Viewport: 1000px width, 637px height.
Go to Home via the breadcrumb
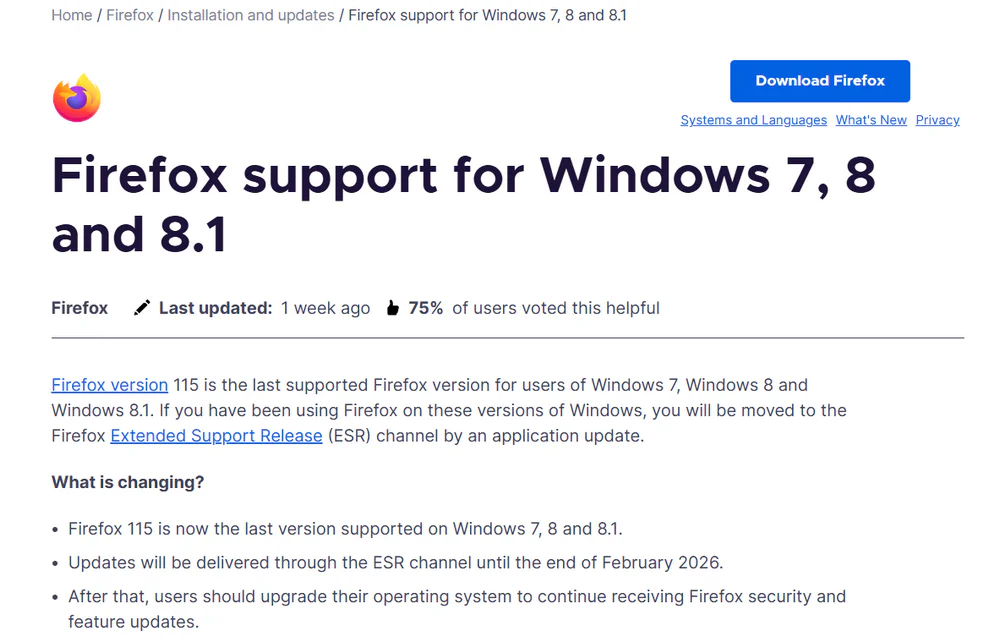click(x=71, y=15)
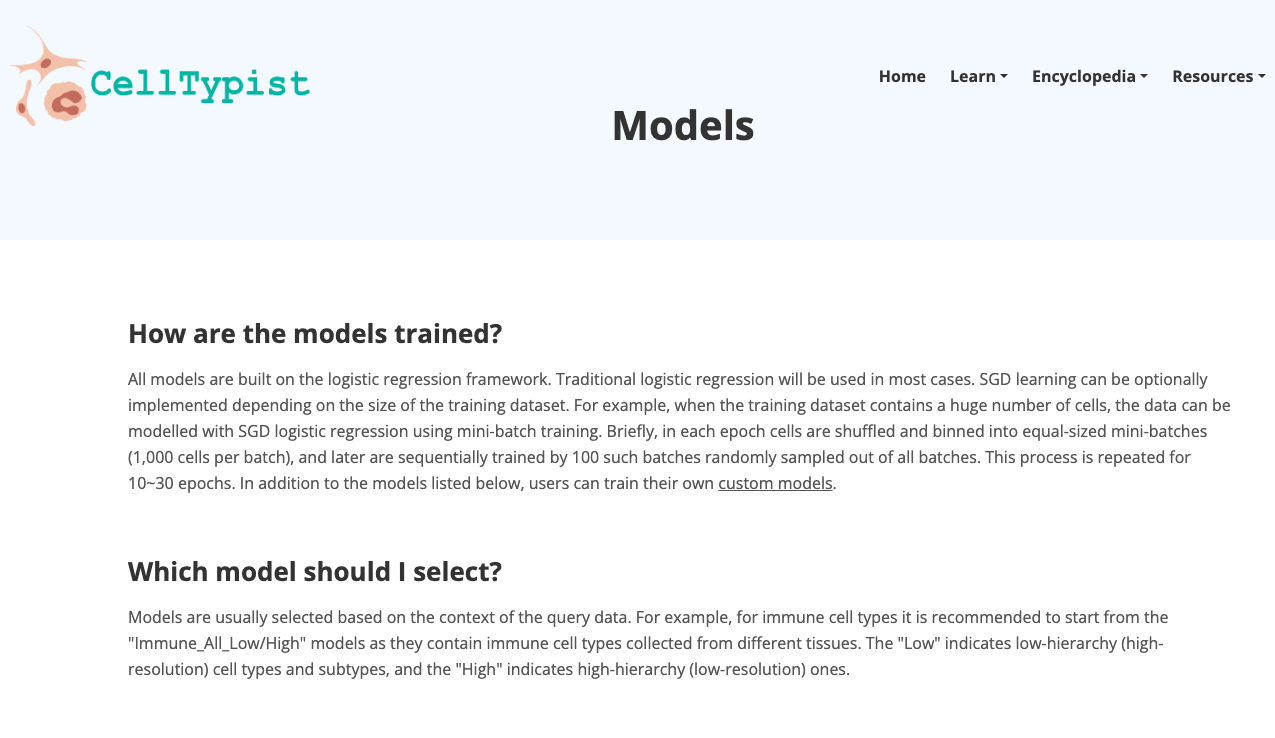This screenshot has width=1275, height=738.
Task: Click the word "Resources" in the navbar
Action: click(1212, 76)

:::

All that is needed is an exact copy of the entries above, minus the pictures.

TASK RESPONSE:
Viewport: 1000px width, 637px height.
Go to Home via the breadcrumb
click(x=71, y=15)
This screenshot has width=1275, height=738.
Task: Click the word "Resources" in the navbar
Action: click(1212, 76)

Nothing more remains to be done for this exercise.